Sustainable Living for Your Family and Pets

Sustainable Living for Your Family and Pets

When people decide to lead a sustainable lifestyle, their pets are not always considered as part of the equation. It’s just assumed that just because greening up your home is good for humans, it must be good for pets, too. But there are several steps you should take to make sure your pets enjoy the benefits of going green. In fact, your pet practices are a major contributory factor in the environment. After all, there are over a billion dogs and cats in the world. 

Importance of sustainable home practices

Going green basically means auditing our practices and habits and how they impact our environment. What makes them sustainable is that we don’t contribute to the destruction of the resources around us in the process. And by reducing waste and energy use, you also save on costs, which is easy on the pocket. Watch your monthly electricity and water bills plummet due to your sustainable lifestyle. You can also get tax rebates and incentives from your local government via policies promoting sustainable living.

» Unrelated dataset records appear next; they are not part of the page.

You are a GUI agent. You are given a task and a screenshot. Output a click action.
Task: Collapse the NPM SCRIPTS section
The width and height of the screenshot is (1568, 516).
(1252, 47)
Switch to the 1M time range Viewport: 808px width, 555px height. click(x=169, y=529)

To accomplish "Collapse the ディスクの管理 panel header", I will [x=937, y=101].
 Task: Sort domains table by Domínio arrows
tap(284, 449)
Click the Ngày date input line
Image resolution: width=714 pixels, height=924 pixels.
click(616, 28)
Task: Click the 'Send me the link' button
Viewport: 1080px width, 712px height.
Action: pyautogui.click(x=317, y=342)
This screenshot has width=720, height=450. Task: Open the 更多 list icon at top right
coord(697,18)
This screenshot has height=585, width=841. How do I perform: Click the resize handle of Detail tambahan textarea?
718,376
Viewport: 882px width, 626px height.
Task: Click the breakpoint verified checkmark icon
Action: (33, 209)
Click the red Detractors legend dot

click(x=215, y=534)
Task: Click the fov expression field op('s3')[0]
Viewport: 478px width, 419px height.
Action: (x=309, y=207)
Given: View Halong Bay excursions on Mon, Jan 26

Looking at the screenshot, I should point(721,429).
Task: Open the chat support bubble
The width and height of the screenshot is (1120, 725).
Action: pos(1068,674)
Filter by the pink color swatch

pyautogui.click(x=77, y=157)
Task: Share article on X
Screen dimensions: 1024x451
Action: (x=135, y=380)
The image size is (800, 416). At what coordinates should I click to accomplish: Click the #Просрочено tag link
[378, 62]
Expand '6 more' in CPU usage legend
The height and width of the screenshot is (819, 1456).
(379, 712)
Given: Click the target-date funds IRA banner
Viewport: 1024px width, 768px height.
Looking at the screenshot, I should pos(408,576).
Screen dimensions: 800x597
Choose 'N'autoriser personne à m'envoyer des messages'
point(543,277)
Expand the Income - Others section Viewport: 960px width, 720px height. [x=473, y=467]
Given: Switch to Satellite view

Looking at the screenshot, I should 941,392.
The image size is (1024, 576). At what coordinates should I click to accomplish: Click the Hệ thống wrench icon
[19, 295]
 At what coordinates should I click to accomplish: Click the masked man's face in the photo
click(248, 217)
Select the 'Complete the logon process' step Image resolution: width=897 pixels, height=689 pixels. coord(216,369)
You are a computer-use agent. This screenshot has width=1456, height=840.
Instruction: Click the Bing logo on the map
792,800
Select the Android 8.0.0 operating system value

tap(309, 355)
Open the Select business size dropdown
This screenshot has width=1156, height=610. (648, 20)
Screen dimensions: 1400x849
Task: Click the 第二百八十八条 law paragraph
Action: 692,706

At the very least, you improve the air quality in your home and that’s always good for the health of your loved ones and pets.

How to go about sustainable living for your family and pets

  • Invest in a sustainable dog bed. Your dog spends 80% of its time in a day lying down, either sleeping or just resting. In fact, the adult dog sleeps between 12 and 14 hours per day. So, you want a material that provides comfort to your dog, is non-allergenic, and is easy to clean. When your dog gets older, you should also look into an orthopedic bed for maximum support and comfort for your pup.
  • Use non-toxic shampoo. Shampoos for humans are not designed for your pets because they have high-acidic contents that are harmful to the skin of your dog. Their fragrance is also generally too strong for their sensitive nose. Non-toxic shampoo, on the other hand, means the product is free of parabens, toxins, and dyes.

  • Compost. Buy a compost bin and when you go out for a walk so your dog can relieve itself, scoop up the waste and put it in the box. There are numerous DIY videos online that will teach you how to build your own compost.

  • Pet-friendly products. As a rule of thumb, products manufactured from natural raw materials are always a good thing. When choosing chewable toys, plushies, grooming products, and even leashes, study the ingredients. You want the materials free of BPA, phthalates, vinyl, and toxic plastics. Throwing these in the landfill is also toxic to the environment.

  • Take your dog for a walk. When you are doing your daily errands, leave the car in the garage and walk instead - but don’t forget to take your dog with you! Not only is this good exercise for your pets, but you also reduce your carbon emissions, as well. Of course, just like humans, dogs need their daily exercise for their mental and physical health.


Conclusion

Going green is a commitment. At the outset, it requires some financial investment on your part as you go about transforming your home, and don’t overlook your furry companions when you do decide to pursue sustainable living. What you do impacts them, perhaps more so because they don’t have an input on your decision.